Sleeping well is essential to improve the quality of our lives. It is a vital component of our physical and mental health, a pillar on which the body’s balance is based.
This September, as we mark Sleep Awareness Month, we would like to share some simple tips to help you enjoy better rest. Remember, be patient and consistent. Quality sleep takes time and good habits!

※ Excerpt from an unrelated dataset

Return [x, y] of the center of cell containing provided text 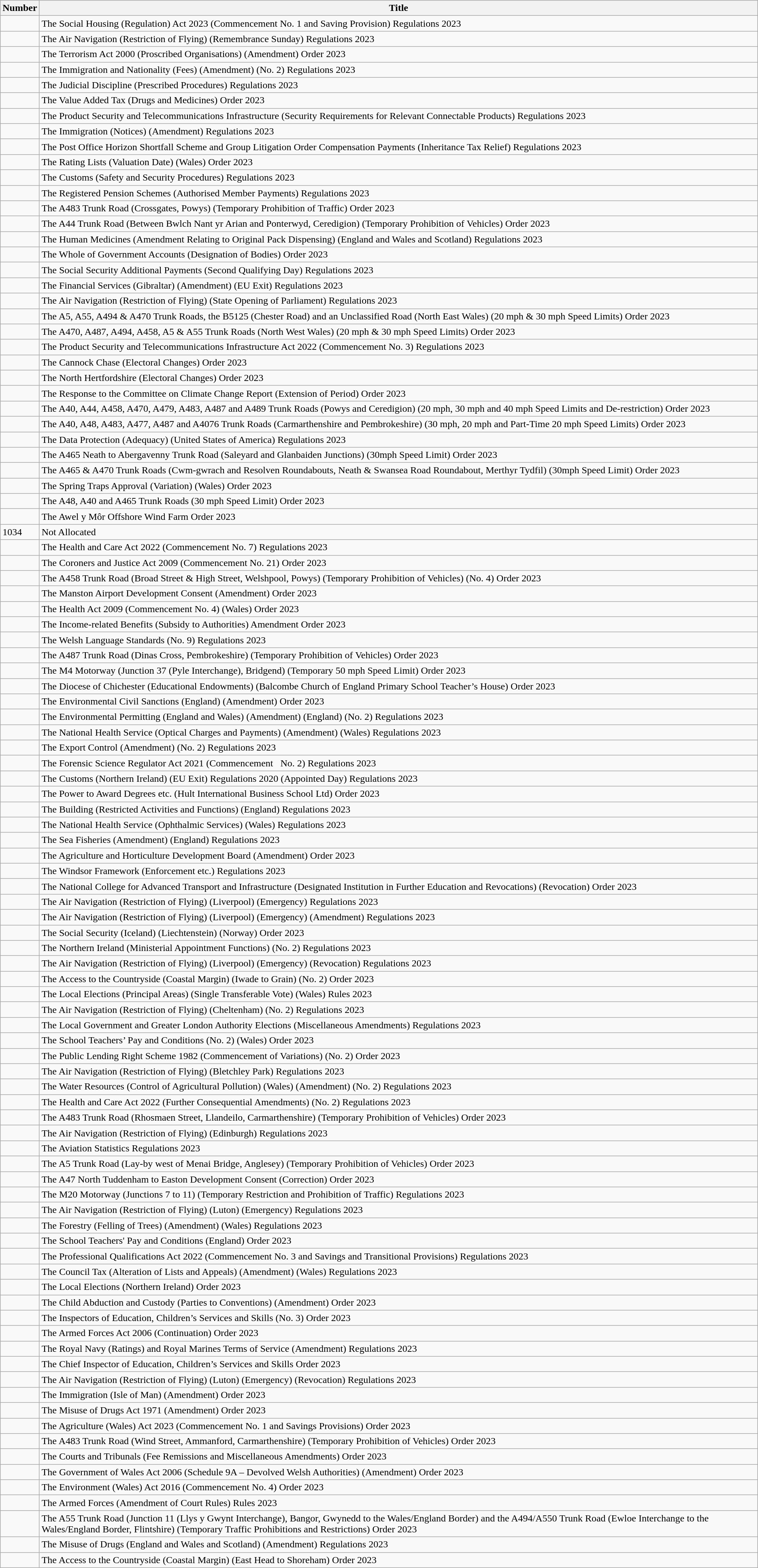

Changing habits to improve sleep quality takes time.
The Power of Nourishment
- Avoid caffeine and heavy meals at dinner.
- Never eat too close to bedtime; choose light, easily digestible foods.
- Reduce liquid intake in the evening.
- Stop drinking at least an hour before bed to minimise night awakenings.
- Follow a balanced, nutrient-rich diet.

Physical Activity
- Exercise regularly, it improves sleep quality.
- Avoid intense workouts in the evening hours.
- If evenings are your only option, opt for calming practices like yoga or light stretching.

Digital Detox
- Power down devices at least one hour before bedtime.
- Blue light from screens hinders melatonin production, delaying sleep onset.
- Avoid checking the clock during the night—it increases stress and sleep disruption.

A Good Routine
- Go to bed and wake up at consistent times, yes, even on weekends.
- Avoid long naps during the day; if needed, cap them at 20 minutes.
- Create a soothing pre-sleep routine: read a book, drink herbal tea, listen to calming music, or simply unwind quietly.
The Quality of the Bed System
- Ensure your sleep environment is cool, dark, quiet, and comfortable.
- Choose a pillow that supports the natural alignment of your spine.
- Invest in a high-quality mattress tailored to your body and sleep preferences.